Secondo Transparency International, “il CPI 2024 fotografa nel complesso un’Europa occidentale in cui, pur rimanendo la regione con il punteggio più alto (64), gli sforzi per combattere la corruzione sono fermi o in diminuzione. Le maggiori economie della regione (Francia e Germania) registrano un calo e persino quelle tradizionalmente più forti (Norvegia e Svezia) ottengono i loro punteggi più bassi. Questo stallo compromette la capacità di affrontare le sfide più urgenti: la crisi climatica, la questione dello Stato di diritto e l’efficienza dei servizi pubblici”. Transparency ricorda quindi che “per far fronte all’indebolimento degli sforzi anticorruzione, nel 2023, la Commissione europea ha proposto alcune misure per rafforzare gli strumenti a disposizione degli Stati membri dell’Ue per combattere la corruzione.
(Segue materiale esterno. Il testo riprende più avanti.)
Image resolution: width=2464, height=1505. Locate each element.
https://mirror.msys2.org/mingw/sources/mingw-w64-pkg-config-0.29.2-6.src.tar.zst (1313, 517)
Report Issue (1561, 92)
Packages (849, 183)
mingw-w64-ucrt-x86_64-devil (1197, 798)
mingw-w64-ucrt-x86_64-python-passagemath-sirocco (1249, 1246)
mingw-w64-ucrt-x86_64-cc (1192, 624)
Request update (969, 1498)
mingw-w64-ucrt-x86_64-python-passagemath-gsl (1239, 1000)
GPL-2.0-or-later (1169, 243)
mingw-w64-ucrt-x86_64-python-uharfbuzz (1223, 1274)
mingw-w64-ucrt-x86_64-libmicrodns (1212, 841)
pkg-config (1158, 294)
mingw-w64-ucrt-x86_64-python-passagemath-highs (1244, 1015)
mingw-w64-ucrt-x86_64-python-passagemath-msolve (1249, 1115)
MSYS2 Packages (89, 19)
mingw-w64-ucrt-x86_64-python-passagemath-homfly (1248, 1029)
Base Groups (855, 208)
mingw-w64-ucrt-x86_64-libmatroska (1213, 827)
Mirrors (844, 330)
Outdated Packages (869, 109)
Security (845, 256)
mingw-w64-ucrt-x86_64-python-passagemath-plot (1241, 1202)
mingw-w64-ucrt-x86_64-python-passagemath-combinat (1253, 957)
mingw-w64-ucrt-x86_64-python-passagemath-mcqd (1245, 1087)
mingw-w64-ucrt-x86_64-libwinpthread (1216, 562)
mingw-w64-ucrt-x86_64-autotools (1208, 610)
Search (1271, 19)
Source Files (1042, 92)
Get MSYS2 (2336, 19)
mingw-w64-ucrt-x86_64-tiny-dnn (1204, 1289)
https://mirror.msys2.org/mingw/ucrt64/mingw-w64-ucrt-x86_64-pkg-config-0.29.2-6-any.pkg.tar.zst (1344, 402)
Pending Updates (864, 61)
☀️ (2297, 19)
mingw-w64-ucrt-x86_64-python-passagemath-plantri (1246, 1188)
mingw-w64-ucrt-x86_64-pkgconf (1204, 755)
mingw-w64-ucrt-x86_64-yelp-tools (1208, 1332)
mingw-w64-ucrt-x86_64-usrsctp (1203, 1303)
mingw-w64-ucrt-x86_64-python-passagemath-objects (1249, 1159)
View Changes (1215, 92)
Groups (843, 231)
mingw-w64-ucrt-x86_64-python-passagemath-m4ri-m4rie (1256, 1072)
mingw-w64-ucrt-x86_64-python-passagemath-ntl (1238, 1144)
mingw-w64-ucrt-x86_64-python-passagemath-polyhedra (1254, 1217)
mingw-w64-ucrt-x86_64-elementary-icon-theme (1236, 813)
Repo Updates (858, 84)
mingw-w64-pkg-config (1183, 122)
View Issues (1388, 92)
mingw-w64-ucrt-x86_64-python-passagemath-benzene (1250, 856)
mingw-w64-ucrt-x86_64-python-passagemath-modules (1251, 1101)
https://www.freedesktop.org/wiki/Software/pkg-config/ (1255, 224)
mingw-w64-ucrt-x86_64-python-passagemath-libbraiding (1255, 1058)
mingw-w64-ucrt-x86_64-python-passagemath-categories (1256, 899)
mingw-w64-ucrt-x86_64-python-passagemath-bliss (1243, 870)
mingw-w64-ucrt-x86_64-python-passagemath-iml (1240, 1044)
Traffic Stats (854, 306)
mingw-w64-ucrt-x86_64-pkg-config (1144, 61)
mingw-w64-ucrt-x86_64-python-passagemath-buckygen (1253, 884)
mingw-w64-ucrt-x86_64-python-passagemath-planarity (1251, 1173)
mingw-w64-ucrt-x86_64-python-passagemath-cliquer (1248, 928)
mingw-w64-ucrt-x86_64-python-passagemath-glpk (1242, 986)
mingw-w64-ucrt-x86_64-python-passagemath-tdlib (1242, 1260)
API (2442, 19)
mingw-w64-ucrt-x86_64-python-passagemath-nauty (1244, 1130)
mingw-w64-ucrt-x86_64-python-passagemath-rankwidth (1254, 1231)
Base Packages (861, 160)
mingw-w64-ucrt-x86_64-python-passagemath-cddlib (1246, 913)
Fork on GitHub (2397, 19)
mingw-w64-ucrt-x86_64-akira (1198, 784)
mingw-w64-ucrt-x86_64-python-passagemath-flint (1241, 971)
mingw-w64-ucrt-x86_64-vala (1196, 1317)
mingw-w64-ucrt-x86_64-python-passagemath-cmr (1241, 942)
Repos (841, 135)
Prima fra tutte – sottolinea – una Direttiva Anticorruzione che consentirebbe all’Unione Europea di consolidare il proprio ruolo nella lotta alla corruzione, armonizzando la legislazione anticorruzione degli Stati membri e rendendo obbligatoria nel diritto comunitario l’incriminazione per i reati previsti dalla Convenzione delle Nazioni Unite contro la corruzione (Uncac)”.
Anac, “brusco salto indietro dell’Italia”
“Il passaggio dalla 42esima alla 52esima posizione nella classifica globale dell’indice di Transparency International segna per l’Italia un brusco salto indietro, estremamente preoccupante, e vanifica tanti sforzi fatti negli ultimi anni, guadagnando credibilità interna ed internazionale”. Lo ha detto Giuseppe Busia, presidente dell’Autorità Nazionale Anticorruzione, alla presentazione dell’indice CPI 2024 di Transparency International. “Tale risultato – rileva il presidente dell’Anac – incide negativamente sulla fiducia dei cittadini, quanto mai preziosa in questo delicato momento storico, oltre a ridurre l’attrattività del nostro Paese agli occhi degli investitori esteri, con conseguente perdita di occasioni di crescita e sviluppo. Purtroppo – aggiunge Busia – pesano alcune scelte recenti, quali l’abrogazione del reato di abuso d’ufficio, che ha lasciato aperti diversi vuoti di tutela, o l’innalzamento delle soglie per gli affidamenti diretti di servizi e forniture fino a 140mila euro, che oltre a ridurre la trasparenza, rischia di far lievitare la spesa pubblica e pesa il mancato impegno rispetto a interventi normativi che a livello internazionale ci sollecitano da troppi anni, come l’assenza di una seria disciplina sulle lobby, non criminalizzatrice ma improntata alla assoluta trasparenza, e l’estensione delle regole su conflitti di interessi, sulle incompatibilità e sulle inconferibilità anche alle cariche politiche, mentre noi, pur con una normativa certamente da rivedere, ci siamo fermati a livello amministrativo e dirigenziale”. Secondo Busia, “recuperare è possibile ma richiede volontà politica di tutti: ricordo solo che tre anni fa, presentando nel 2022 lo stesso indice, avevamo festeggiato il fatto di aver scalato ben 10 posizioni”.